◆ **ENTRIES SHOWN**
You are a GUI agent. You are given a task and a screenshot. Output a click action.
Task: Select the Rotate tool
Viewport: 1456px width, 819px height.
---
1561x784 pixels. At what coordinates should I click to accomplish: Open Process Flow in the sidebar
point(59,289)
---
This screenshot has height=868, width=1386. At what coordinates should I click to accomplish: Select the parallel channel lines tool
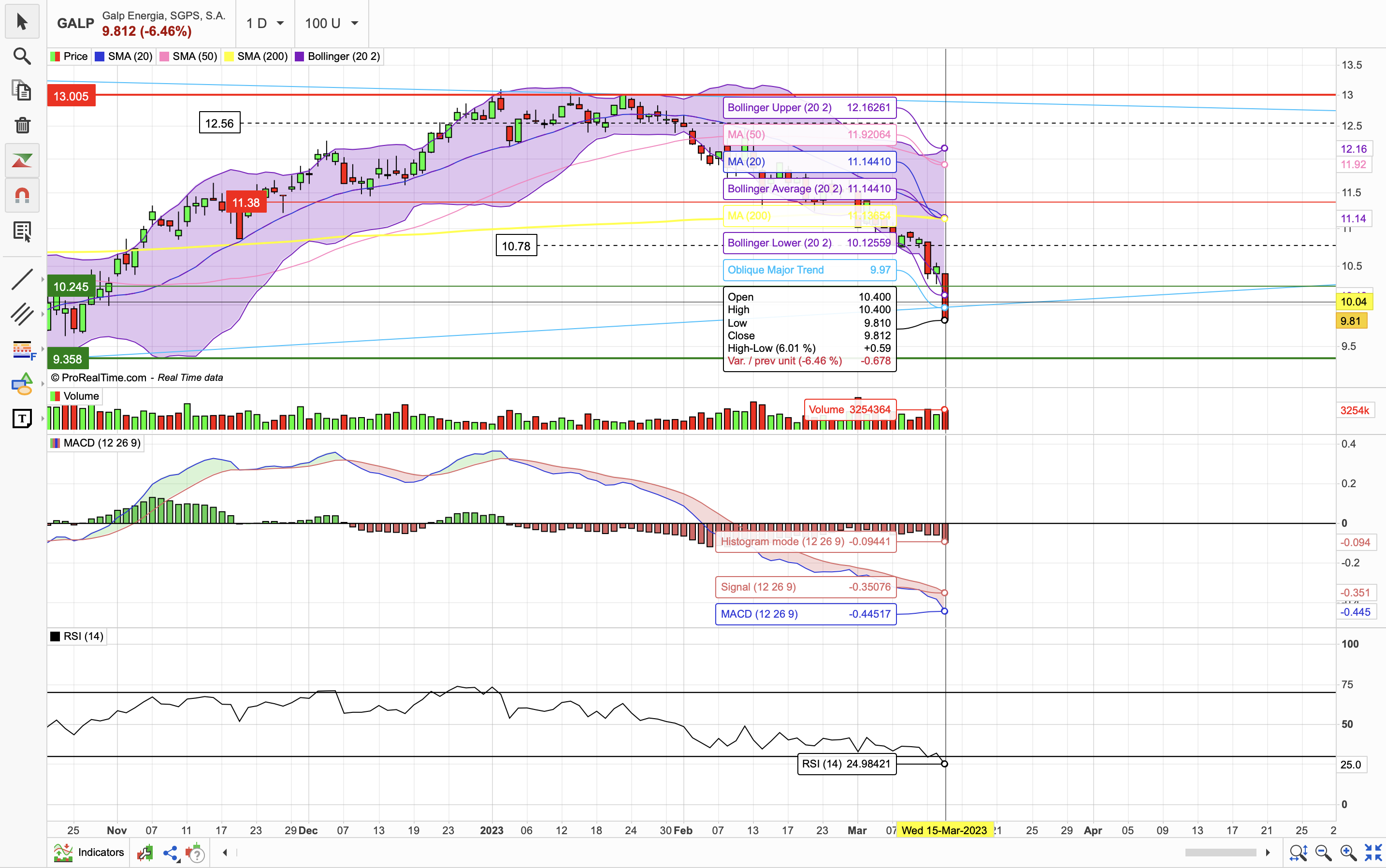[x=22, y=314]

◆ **ABOUT THIS EXERCISE**
Of all the entries above, repeat only the lines from the line that has "You are a GUI" to the line that has "Viewport: 1456px width, 819px height.", both lines included, exactly.

◆ **RESULT OF THIS TASK**
You are a GUI agent. You are given a task and a screenshot. Output a click action.
Task: Select the Rotate tool
Viewport: 1456px width, 819px height.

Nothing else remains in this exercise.